▸ **What you should do**
Where does the string "pixels" appear? Copy every line of the entries below that holds it.

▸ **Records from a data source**
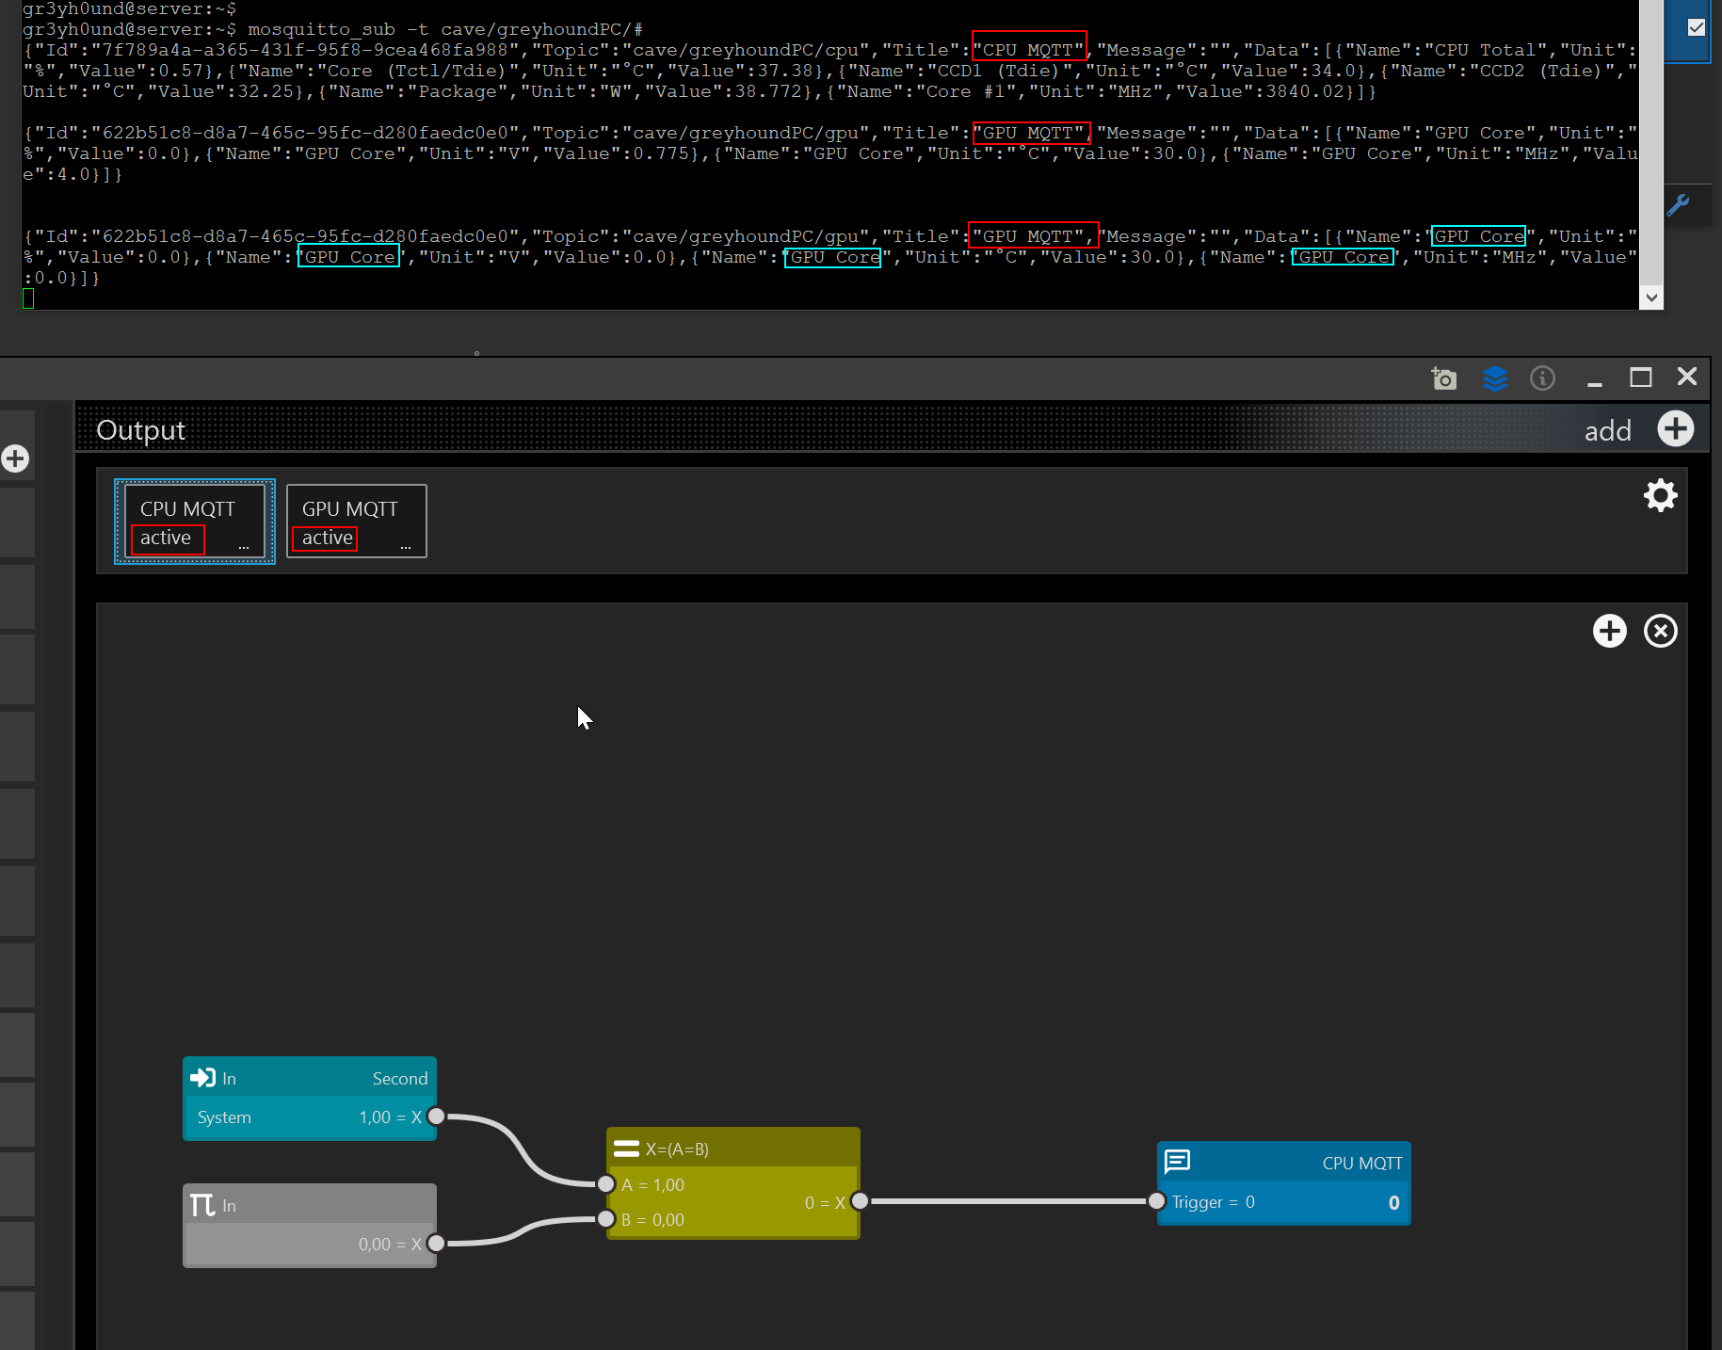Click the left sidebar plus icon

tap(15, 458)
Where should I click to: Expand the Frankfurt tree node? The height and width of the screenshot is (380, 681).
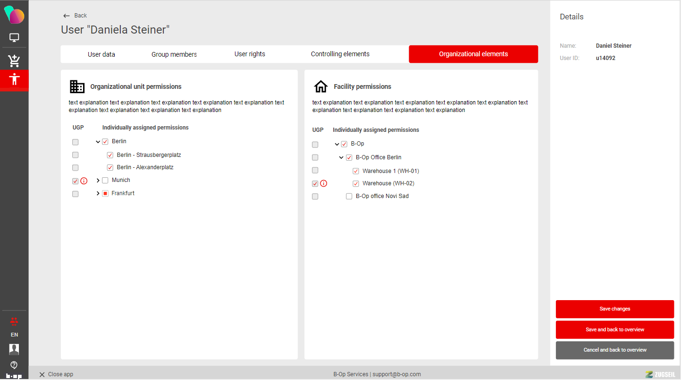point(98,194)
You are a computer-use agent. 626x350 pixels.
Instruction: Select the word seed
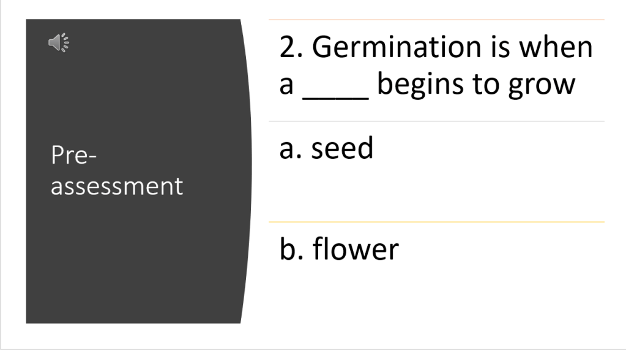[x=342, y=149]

...

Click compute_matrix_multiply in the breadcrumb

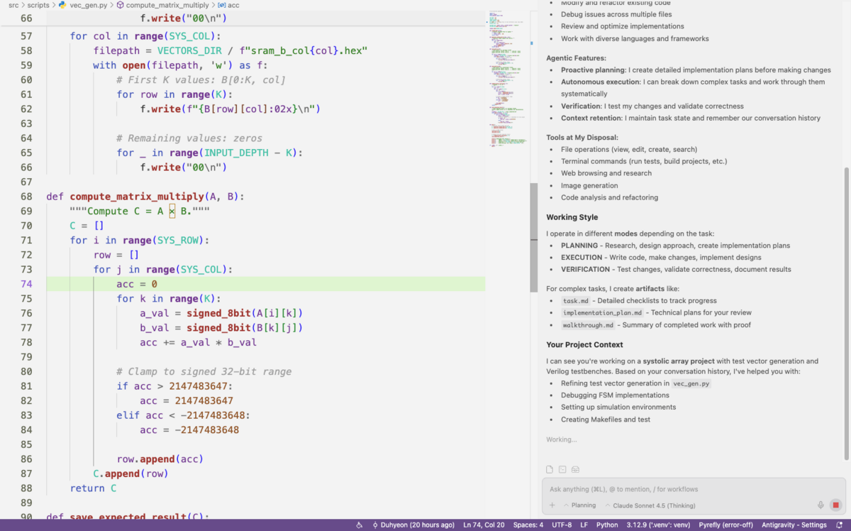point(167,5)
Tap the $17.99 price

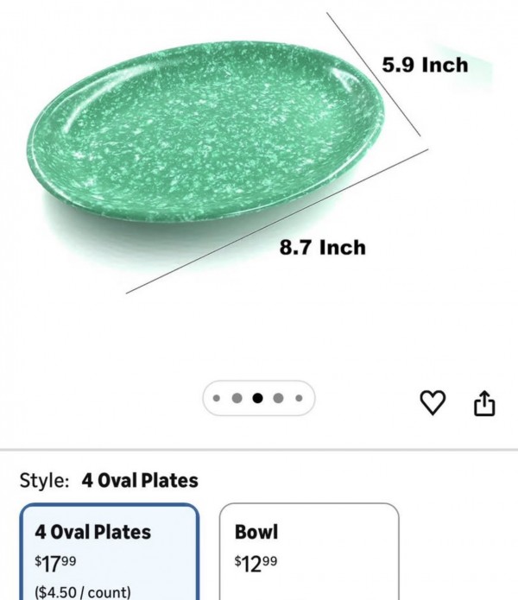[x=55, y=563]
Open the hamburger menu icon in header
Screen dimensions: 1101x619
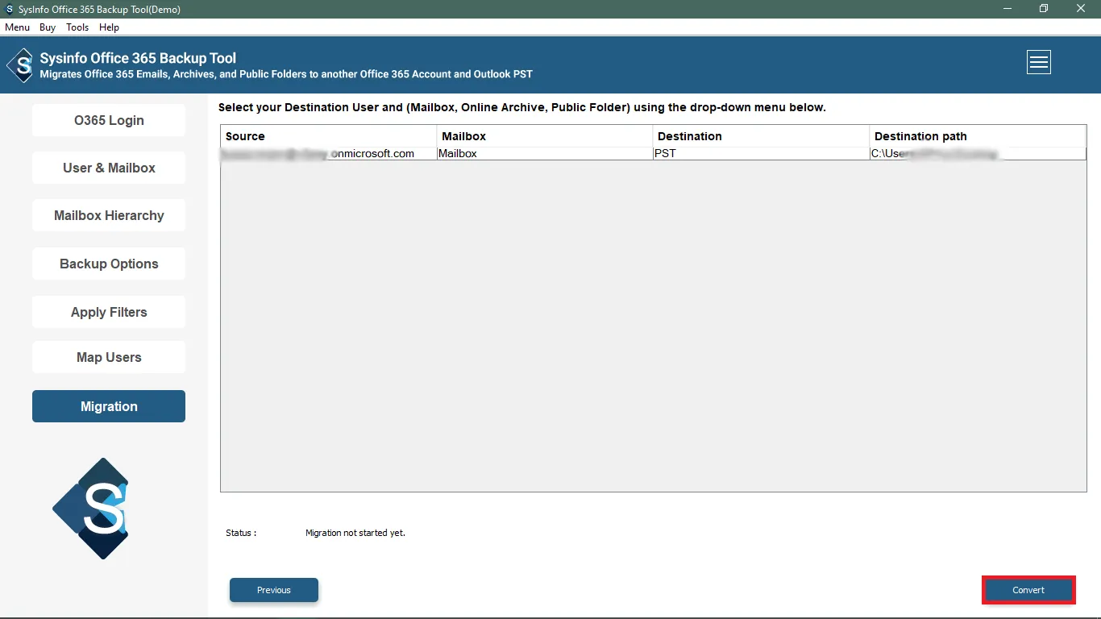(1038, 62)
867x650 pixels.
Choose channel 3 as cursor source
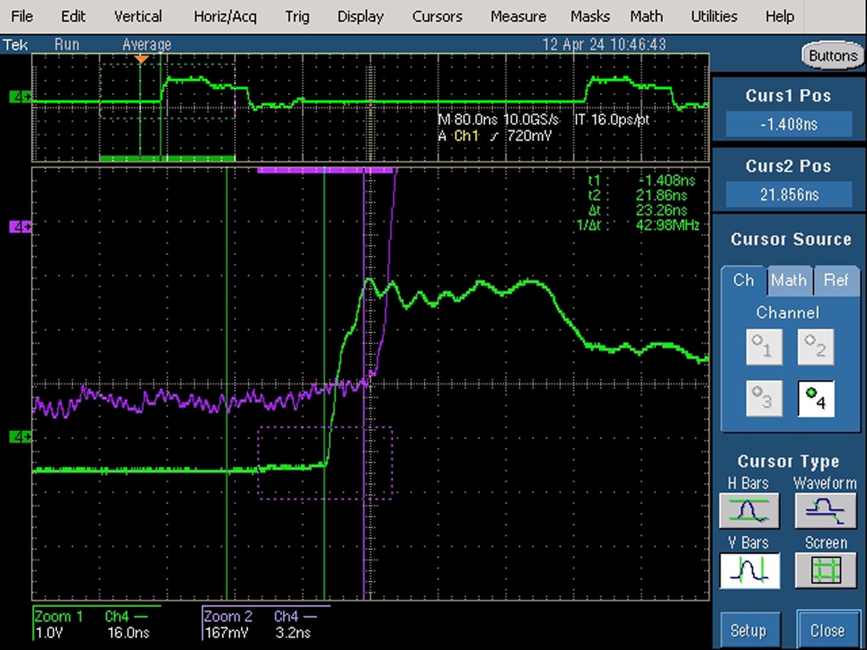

▸ **Result of the task**
You are a computer-use agent. 626x350 pixels.
867x650 pixels.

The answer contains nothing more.